Preti stranieri in Italia. Don Justin, dalla Nigeria alla Sicilia
Il contributo dei sacerdoti stranieri nella realtà della Chiesa Italiana e in particolare nella diocesi siciliana di Monreale
Sono circa 800 i sacerdoti stranieri in servizio pastorale in Italia. Arrivano prevalentemente dall’Africa (Nigeria, Rwanda, Tanzania, Repubblica democratica del Congo), seguiti nell’ordine dall’Asia (India in testa), dall’Europa dell’Est (principalmente polacchi e romeni) e dall’America (Argentina, Brasile, Colombia).
«La loro dovrebbe essere un’esperienza circoscritta nel tempo, per un massimo di nove anni non prorogabili», spiega Annarita Turi dell’Ufficio nazionale per la cooperazione missionaria tra le Chiese, «ma di fatto, ogni anno, almeno 20-25 sacerdoti stranieri scelgono di incardinarsi in diocesi».
«La vera questione è che si dovrebbe curare maggiormente l’accompagnamento di questi sacerdoti, per fare sì che vivano un’esperienza positiva non solo per sé stessi, ma per la diocesi di invio e quella che li accoglie», continua Anna Rita. «Non che manchi la volontà. Spesso, le ragioni sono legate alla vita frenetica di tante realtà parrocchiali e diocesane e il rischio è quello di trasformare delle risorse in tappabuchi». Soprattutto a fronte della crisi delle vocazioni in Italia e del numero sempre più esiguo di fidei donum in partenza.
Esistono tuttavia esempi riusciti di accoglienza, come nella diocesi di Monreale
«Per noi, i sacerdoti stranieri, così come gli studenti, sono stati da sempre delle presenze costanti: fin dai tempi di monsignor Vigo, si è creato questo scambio di cui siamo contenti», racconta don Dario Russo,
direttore del Centro missionario diocesano. «Ci aiutano oltretutto a guardare le cose anche attraverso i loro occhi. Tra tutte, la domanda più ricorrente è: “perché le messe sono così poco partecipate?”».
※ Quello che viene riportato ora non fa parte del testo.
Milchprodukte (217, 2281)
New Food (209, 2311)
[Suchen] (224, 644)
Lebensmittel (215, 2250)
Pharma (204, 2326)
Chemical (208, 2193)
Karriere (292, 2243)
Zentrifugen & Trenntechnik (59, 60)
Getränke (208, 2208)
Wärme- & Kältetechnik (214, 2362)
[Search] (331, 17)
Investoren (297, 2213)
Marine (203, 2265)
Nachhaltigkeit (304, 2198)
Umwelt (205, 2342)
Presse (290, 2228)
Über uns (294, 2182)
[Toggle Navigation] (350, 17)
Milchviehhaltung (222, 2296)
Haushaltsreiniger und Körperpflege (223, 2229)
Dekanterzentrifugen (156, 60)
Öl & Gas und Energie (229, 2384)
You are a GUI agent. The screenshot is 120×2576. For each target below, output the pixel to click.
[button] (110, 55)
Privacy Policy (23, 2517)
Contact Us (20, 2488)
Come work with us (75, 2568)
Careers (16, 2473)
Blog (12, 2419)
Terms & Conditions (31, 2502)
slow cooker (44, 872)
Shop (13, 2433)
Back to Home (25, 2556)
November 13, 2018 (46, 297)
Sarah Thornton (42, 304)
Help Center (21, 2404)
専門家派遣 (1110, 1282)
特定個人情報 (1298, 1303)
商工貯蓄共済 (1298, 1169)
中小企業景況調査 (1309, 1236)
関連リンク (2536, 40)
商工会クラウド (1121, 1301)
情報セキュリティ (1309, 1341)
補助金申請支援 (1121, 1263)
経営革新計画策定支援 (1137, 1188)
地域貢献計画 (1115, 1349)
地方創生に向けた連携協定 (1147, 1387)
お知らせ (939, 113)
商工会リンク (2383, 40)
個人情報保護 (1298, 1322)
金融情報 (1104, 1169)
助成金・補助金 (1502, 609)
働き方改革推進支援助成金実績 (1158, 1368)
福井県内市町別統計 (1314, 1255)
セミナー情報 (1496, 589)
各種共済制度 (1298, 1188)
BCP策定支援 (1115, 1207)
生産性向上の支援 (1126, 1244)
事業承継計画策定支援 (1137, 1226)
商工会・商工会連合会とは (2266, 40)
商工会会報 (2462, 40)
A chiederselo è anche don Justin Chibueze Utazi, classe 1984, da due anni al servizio della chiesa monrealese, nella parrocchia “Maria Santissima della Provvidenza” di Terrasini.
«Vengo dalla Nigeria, da Nimbo, nello Stato di Enugu, dove ho frequentato la scuola primaria, secondaria e superiore in Seminario tra il 1989 e il 2014, anno della mia ordinazione sacerdotale. Prima di venire in missione in Italia, ho lavorato nelle parrocchie e nel Seminario maggiore del mio Paese».
La sua è una storia particolare. Cresciuto in una famiglia di sette persone, la sua vocazione al sacerdozio è nata da subito, in casa, attraverso
il lavoro del padre. «Era un sarto, realizzava abiti liturgici per i sacerdoti e i vescovi della mia diocesi, e non solo. Vedendoli andare e venire nella bottega dove lui cuciva, sono stato attratto dalla loro presenza. La devozione dei miei genitori vita della Chiesa ha poi fatto il resto».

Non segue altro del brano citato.